Excerpts from a dataset:

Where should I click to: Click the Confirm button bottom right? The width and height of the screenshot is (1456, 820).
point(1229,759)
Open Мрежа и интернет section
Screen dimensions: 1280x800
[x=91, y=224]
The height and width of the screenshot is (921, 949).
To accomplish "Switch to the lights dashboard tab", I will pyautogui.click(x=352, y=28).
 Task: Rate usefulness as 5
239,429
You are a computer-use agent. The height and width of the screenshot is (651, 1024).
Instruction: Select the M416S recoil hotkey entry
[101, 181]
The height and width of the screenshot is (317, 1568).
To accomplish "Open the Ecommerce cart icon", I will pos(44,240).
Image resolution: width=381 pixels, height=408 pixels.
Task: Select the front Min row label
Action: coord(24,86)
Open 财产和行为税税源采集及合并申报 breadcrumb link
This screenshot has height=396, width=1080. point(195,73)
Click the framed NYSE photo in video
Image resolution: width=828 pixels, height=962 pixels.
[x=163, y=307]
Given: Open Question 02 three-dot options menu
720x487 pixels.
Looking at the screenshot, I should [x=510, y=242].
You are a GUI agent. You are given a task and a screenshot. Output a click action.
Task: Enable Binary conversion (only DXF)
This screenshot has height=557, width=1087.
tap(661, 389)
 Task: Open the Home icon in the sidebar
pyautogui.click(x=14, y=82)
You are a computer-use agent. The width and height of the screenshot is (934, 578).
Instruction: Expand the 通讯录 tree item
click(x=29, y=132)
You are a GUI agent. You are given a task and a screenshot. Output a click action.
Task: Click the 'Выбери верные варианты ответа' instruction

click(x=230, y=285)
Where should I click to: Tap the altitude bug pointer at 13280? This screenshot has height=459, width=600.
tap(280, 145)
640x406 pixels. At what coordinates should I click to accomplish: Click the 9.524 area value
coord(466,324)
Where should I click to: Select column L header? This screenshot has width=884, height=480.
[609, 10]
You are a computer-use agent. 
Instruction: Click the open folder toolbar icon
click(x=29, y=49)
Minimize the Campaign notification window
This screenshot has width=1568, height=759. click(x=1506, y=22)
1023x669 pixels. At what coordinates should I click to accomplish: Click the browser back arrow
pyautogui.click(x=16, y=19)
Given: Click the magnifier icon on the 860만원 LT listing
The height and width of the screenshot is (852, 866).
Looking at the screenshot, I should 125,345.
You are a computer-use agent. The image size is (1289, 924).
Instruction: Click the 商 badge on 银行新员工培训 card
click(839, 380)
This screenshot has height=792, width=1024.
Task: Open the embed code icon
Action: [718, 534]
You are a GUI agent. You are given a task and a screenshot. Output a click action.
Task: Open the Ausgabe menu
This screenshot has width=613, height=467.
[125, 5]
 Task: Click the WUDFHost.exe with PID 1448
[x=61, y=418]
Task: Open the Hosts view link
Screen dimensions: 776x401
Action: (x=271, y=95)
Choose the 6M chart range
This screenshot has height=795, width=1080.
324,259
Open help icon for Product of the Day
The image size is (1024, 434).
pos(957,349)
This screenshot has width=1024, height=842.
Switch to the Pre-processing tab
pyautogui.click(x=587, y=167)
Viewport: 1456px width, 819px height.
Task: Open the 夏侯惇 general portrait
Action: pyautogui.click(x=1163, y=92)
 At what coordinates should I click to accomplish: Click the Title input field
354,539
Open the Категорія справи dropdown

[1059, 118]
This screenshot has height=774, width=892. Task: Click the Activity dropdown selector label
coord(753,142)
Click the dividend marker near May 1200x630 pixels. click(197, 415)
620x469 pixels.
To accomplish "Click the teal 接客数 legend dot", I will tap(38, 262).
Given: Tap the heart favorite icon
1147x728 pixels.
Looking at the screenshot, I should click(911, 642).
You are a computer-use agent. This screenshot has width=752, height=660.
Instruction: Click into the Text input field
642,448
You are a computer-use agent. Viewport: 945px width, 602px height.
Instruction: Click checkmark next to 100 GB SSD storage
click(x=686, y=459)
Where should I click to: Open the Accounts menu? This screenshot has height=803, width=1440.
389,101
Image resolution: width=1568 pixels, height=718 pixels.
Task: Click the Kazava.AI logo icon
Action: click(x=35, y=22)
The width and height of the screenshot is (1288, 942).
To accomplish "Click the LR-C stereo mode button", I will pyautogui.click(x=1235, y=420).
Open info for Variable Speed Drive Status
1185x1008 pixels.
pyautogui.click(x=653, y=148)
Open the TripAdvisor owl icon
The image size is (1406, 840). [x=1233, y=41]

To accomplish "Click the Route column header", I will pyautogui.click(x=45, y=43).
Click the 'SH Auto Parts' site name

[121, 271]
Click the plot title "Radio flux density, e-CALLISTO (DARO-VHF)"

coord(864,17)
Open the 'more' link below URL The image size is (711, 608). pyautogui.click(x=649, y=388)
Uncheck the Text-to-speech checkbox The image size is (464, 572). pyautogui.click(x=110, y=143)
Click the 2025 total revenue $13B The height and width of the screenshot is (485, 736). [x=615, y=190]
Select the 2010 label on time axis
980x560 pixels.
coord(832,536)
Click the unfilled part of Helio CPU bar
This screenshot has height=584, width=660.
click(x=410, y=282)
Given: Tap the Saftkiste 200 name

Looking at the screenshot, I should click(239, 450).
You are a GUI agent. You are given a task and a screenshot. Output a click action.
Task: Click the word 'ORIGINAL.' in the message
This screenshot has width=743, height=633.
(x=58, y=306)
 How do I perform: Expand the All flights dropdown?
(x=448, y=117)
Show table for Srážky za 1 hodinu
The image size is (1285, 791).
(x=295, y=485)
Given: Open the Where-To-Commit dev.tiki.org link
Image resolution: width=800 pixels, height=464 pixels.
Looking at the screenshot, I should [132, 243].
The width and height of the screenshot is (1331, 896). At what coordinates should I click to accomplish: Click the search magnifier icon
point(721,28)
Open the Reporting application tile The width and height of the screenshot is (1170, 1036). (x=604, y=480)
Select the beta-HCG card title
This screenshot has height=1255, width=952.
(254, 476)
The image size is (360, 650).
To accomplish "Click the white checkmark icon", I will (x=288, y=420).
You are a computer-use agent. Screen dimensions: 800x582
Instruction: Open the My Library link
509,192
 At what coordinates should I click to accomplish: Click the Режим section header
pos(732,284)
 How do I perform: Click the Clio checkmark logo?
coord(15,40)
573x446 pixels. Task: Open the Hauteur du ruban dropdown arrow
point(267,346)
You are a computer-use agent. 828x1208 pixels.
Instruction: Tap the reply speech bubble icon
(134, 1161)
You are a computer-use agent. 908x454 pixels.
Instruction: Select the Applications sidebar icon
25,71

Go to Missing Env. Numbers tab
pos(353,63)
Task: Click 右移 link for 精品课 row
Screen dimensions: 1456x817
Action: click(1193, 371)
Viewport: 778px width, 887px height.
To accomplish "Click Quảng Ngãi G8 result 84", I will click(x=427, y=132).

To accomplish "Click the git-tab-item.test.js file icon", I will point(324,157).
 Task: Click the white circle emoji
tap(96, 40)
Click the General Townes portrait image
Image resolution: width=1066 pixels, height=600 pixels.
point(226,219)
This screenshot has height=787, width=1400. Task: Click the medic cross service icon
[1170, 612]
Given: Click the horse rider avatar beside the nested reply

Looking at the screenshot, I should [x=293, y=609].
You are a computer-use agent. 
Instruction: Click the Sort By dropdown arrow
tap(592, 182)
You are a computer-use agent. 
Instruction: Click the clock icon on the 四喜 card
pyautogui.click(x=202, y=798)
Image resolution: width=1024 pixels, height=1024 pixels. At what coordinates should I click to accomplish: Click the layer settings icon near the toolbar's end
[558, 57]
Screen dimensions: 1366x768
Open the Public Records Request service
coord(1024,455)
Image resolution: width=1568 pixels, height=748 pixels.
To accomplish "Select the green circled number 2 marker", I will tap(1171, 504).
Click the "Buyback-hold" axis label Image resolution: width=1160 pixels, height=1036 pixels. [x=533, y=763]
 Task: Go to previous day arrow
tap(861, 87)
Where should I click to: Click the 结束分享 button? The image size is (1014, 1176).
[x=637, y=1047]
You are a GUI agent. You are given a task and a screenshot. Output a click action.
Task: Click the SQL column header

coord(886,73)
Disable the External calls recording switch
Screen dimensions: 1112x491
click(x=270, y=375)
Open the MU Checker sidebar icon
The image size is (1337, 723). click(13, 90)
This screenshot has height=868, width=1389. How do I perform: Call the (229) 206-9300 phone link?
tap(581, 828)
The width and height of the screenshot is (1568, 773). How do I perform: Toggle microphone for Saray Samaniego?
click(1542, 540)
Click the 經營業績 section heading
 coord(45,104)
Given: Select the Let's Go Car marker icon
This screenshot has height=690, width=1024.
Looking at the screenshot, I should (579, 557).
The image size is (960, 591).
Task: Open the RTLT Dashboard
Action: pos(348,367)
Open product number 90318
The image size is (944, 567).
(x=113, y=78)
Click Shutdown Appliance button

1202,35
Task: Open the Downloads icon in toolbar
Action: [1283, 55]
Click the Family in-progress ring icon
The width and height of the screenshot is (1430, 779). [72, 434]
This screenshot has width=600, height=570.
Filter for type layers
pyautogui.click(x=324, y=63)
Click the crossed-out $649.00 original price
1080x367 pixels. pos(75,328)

About this exercise >>
Look through the entries and work out how many lines have the word "marker" in them; reply with that number only.

Expected answer >>
3